Hukuk binasını yıkmayın efendiler

Ana muhalefet partisinin kurultaylarına ilişkin davada çıkan mahkeme kararının olumlu sayılması gerektiğini söylemek lazım. Yalnızca muhalefet açısından değil, iktidar açısından da. Şunun için: 2023'te Özgür Özel'in genel başkan seçildiği CHP kurultayının iptali talebiyle iki yıl sonra açılan davanın hukuki zeminde bir anlamı bulunmuyor.

Siyasi partilerin kongre süreçleri ilçe seçim kurullarının gözetimi altında gerçekleştirilir. Nihai olarak YSK onay verir. Usul yönünden bir hata veya eksiklik yoksa kongre sonuçları resmileşir. Dava konusu olan CHP kurultayının sonuçlarına ilişkin o dönemde itirazda bulunuldu, YSK toplanıp itirazları değerlendirdi ve kongrenin geçerli olduğuna hükmetti.

Dolayısıyla bilahare ortaya atılan birtakım iddialar üzerinden biri asliye hukukta, diğeri ağır ceza mahkemesinde olmak üzere açılan -ve daha sonra birleştirilen- davaların yasal ve anayasal zemini yok. Çünkü Türkiye'nin anayasal düzeninde hükümleri kesin ve temyize kapalı olan iki yüksek yargı kurumundan biri Yüksek Seçim Kurulu, diğeri Anayasa Mahkemesi.

Anayasamız herhangi bir siyasi parti kurultayının iptali için herhangi bir mahkemede dava açılmasına izin vermiyor. Söz konusu davaların buna rağmen açılmış olması YSK'nın anayasal yetkisini tanımamak demek. Keza konu hakkında AYM'nin kararı da var, o da tanınmadı.

Demek ki buradaki asıl problem CHP kurultayında ne olup bittiği değil, yargının bu konuya dahil olma şeklidir. CHP kurultayının değil, yargının tutumunun tartışılması gerekiyordu geçen süre boyunca. (Çünkü hukukta "usul esasa mukaddemdir.") Bu husus pek tartışılmadı maalesef. Tartışılmadı yerine tartışılamadı demek lazım aslında. Niye tartışılamadığı malum: Siyasi beklentiler.

Ancak iktidar kanadının hukukçuları da işin bu tarafıyla pek ilgilenmedi. Yapılan işin yanlış olduğunu söylemedi. Oysa hukukçunun işi önündeki meselenin hukuki tarafıyla ilgilenmek olmalı. Siyaset yapan hukukçu da mensup olduğu siyasete bu yönüyle katkıda bulunmak durumunda. Hukuk binası yıkılırsa herkesin enkaz altında kalacağını hatırlatmak bu kişilere düşer.

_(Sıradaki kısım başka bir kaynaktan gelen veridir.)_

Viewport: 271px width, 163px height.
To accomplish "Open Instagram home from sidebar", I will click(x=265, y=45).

AK Parti kanadından bu hassasiyeti gösteren, dolaylı olarak kendi partisini de uyaran az sayıda isimden biri hukukçu Recep Özel'di. İktidar partisinin YSK'daki temsilcisi olan Özel şunu söylüyordu: "YSK kararını asliye ceza mahkemesi veya ağır ceza mahkemesi bozamaz, bozmamalı, böyle bir şey olamaz. Eğer bozarsa bütün sistem allak bullak olur. Siyasi partilerin davalarında, kongrelerinde 'yok hükmünde kabul edilmesi' gibi bir karar görülmüş bir şey değil."

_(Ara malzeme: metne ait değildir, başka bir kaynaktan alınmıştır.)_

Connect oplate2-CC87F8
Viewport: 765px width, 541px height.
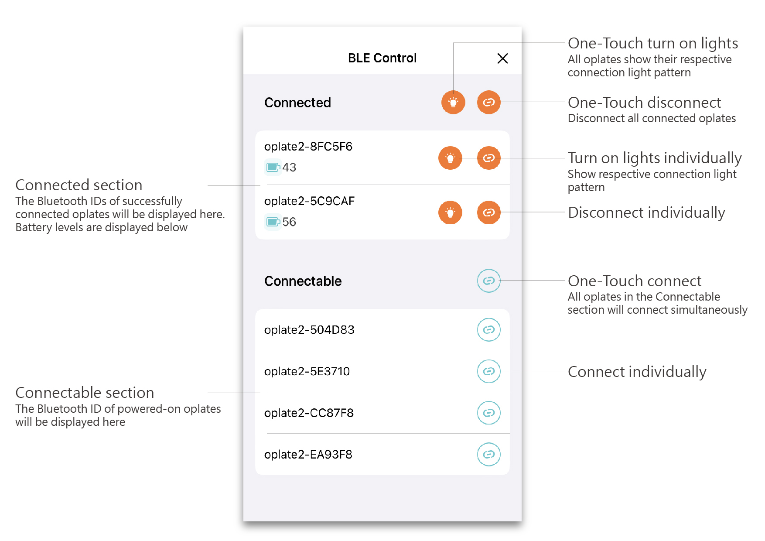[488, 413]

Hukuk binasının yıkılmasının herkesi ilgilendirecek sonuçları bir yana, siyasetin yargı eli ile dizayn edilmek istendiğini gösteren bir tablo da iktidarın lehine bir sonuç üretemez. Her konuya kısa vadede bir kâr elde etme yaklaşımıyla bakan siyaset anlayışı ne kısa vadede ne de uzun vadede kâr elde edemez aslında.

Geçenlerde de yazmıştım, tekrarlayacağım: Meselenin hukuki boyutu ve bununla ilgili sakıncaları yanında siyasi boyutu ve siyasi sakıncaları da önem taşıyor. Dolayısıyla gelişmeleri bu zaviyeden de değerlendirmek gerekiyor.